Could you copy the data from the start through the line containing "Looking at the", replacing "Area" with "Region" and leaving everything else unchanged and the pictures out?

--- START OF Extracted entries ---

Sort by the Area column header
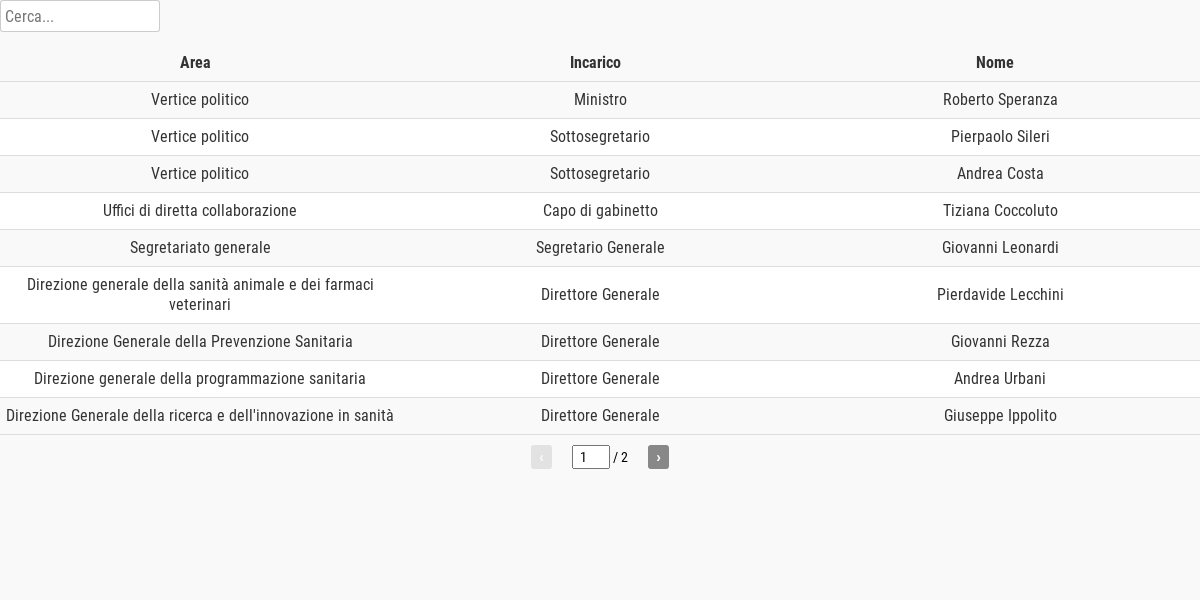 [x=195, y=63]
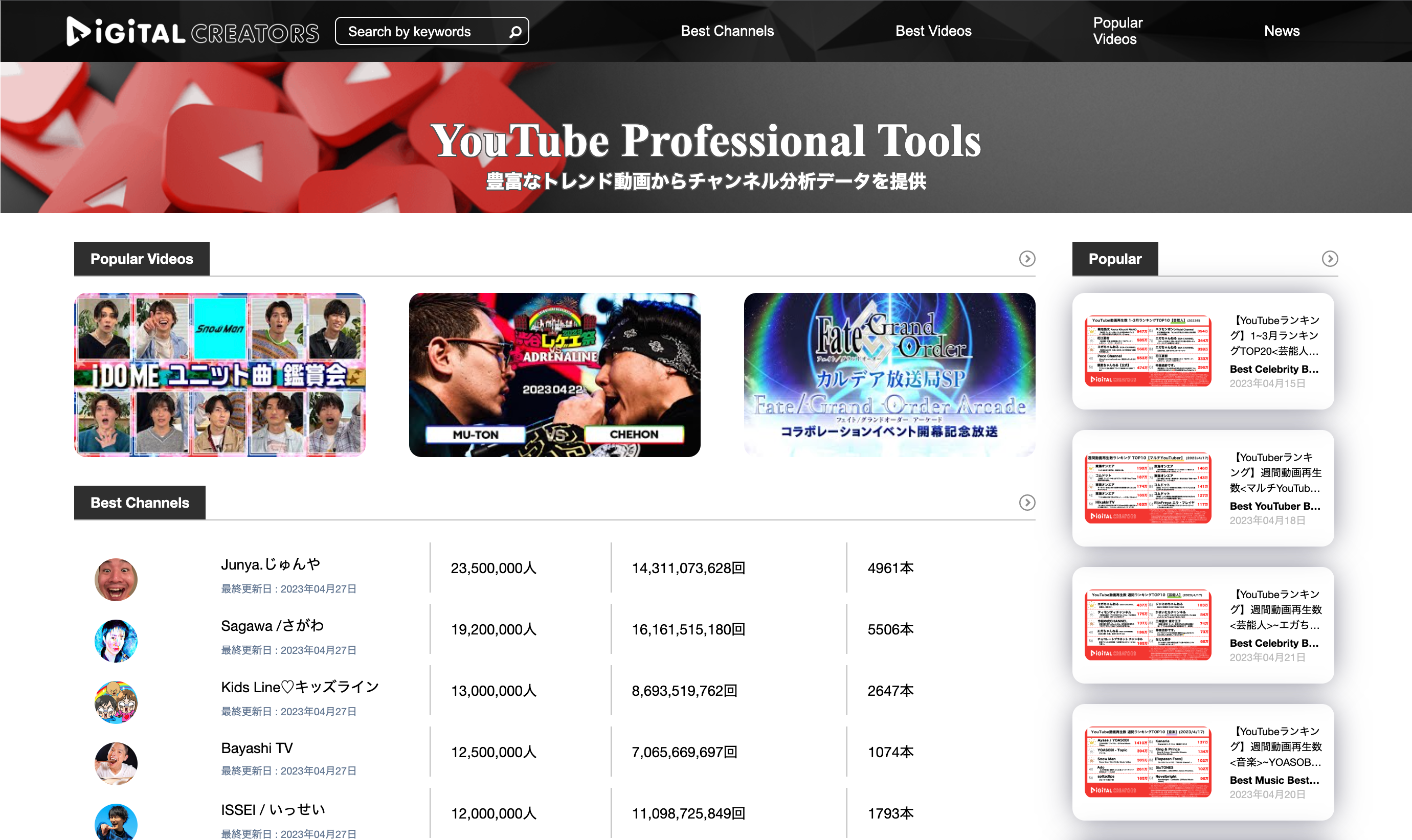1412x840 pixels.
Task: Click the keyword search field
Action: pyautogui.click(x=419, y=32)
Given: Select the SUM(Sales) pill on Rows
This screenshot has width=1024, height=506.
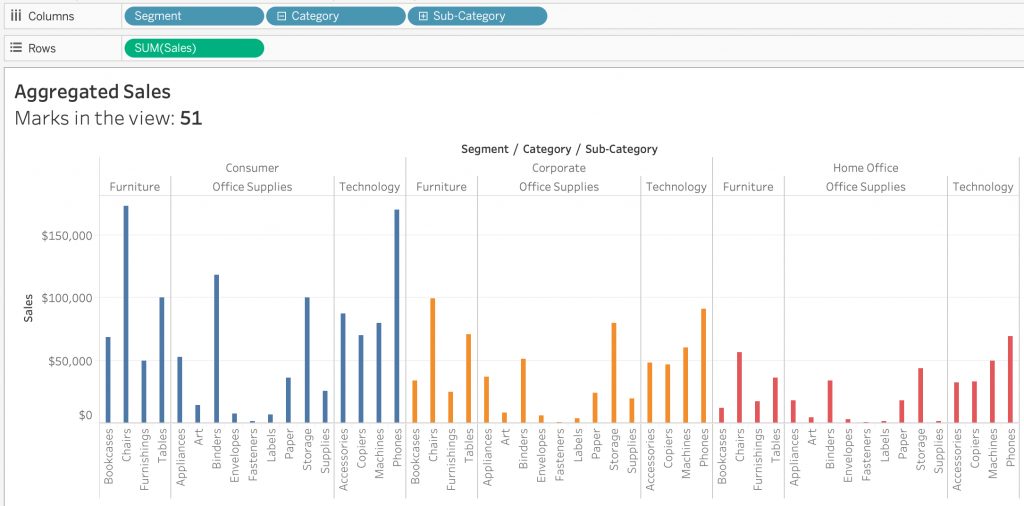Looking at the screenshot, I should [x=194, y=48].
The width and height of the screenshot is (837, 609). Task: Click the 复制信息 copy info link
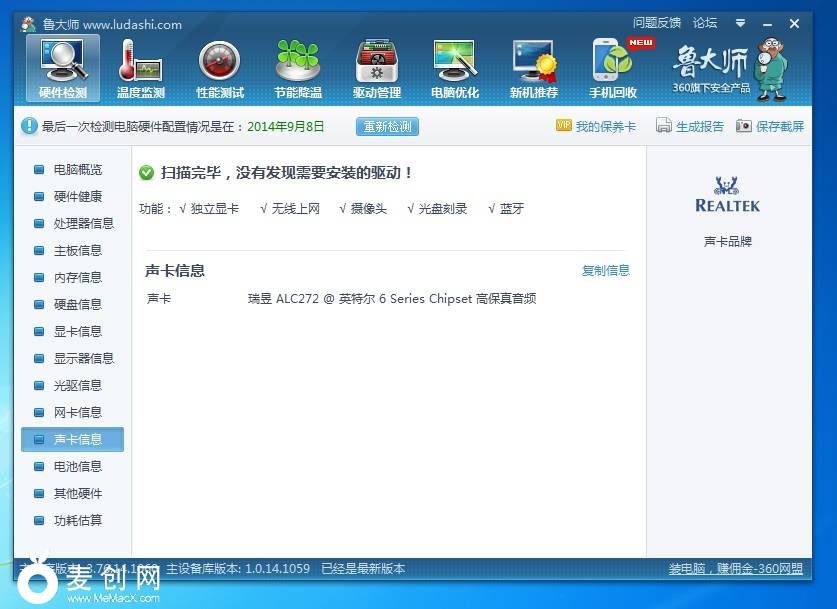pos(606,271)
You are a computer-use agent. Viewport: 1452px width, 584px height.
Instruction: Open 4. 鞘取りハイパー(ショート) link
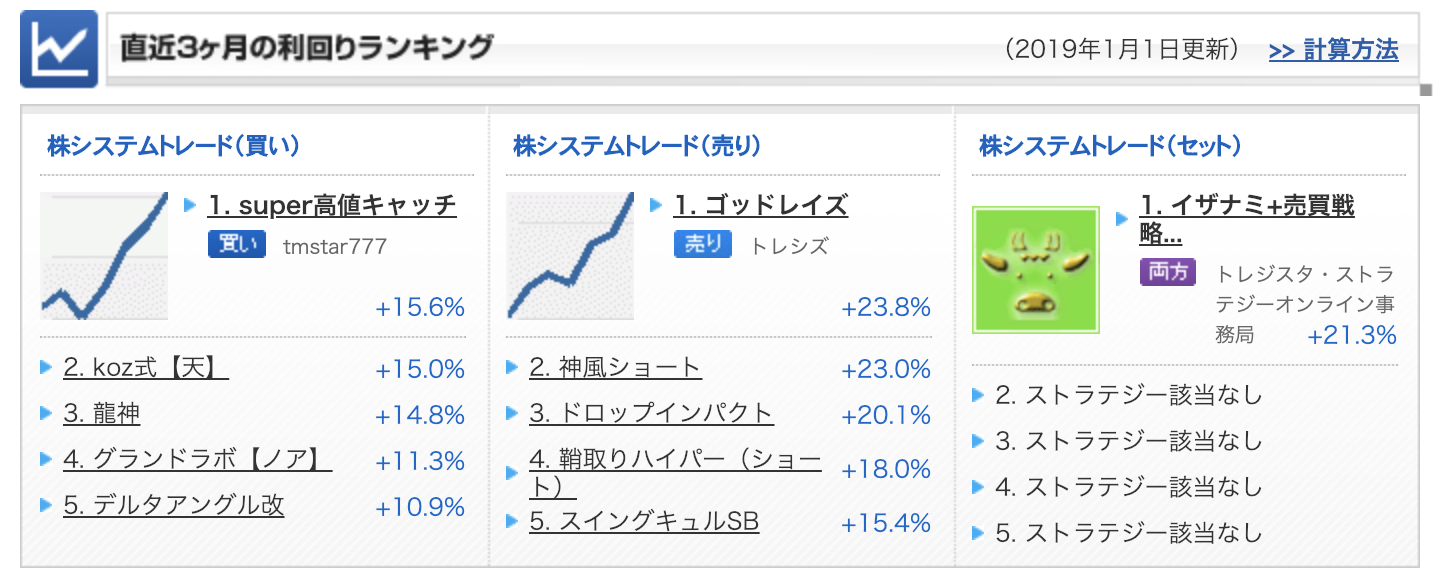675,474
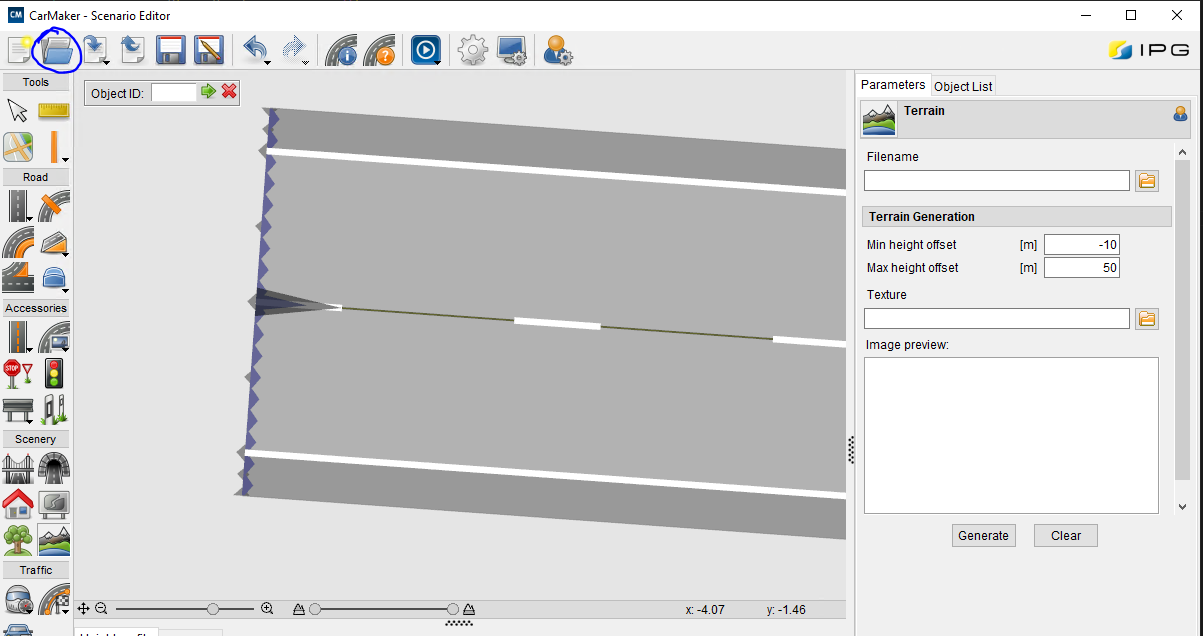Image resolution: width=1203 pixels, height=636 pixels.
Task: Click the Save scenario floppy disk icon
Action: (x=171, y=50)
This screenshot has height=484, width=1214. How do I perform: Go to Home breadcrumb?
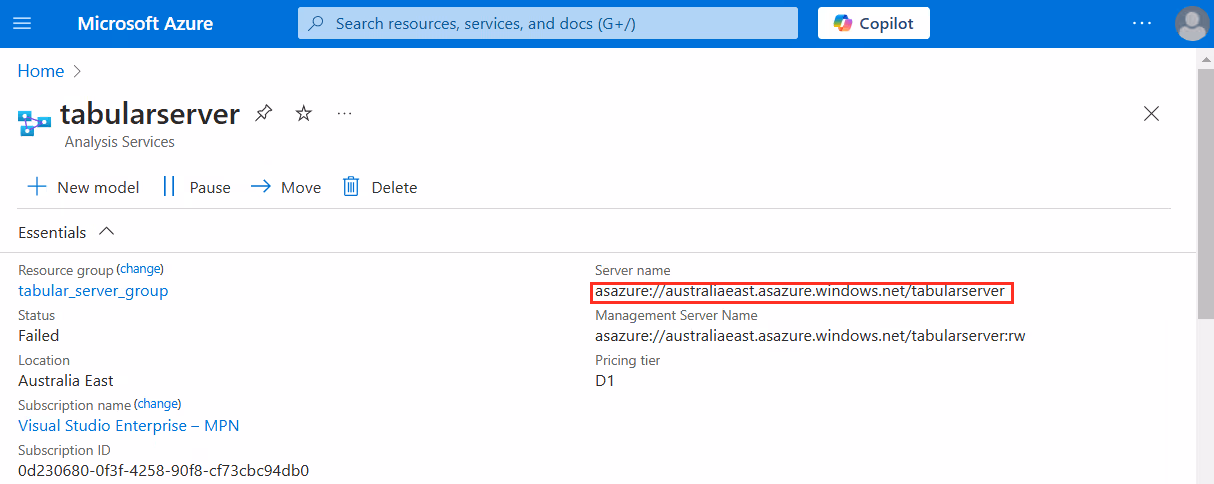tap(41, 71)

--- END OF Extracted entries ---

▶ Final result:
Sort by the Region column header
 [x=195, y=63]
1412x840 pixels.
Task: Click the keyword search field
Action: pyautogui.click(x=419, y=32)
Given: Select the SUM(Sales) pill on Rows
This screenshot has width=1024, height=506.
Looking at the screenshot, I should [x=194, y=48].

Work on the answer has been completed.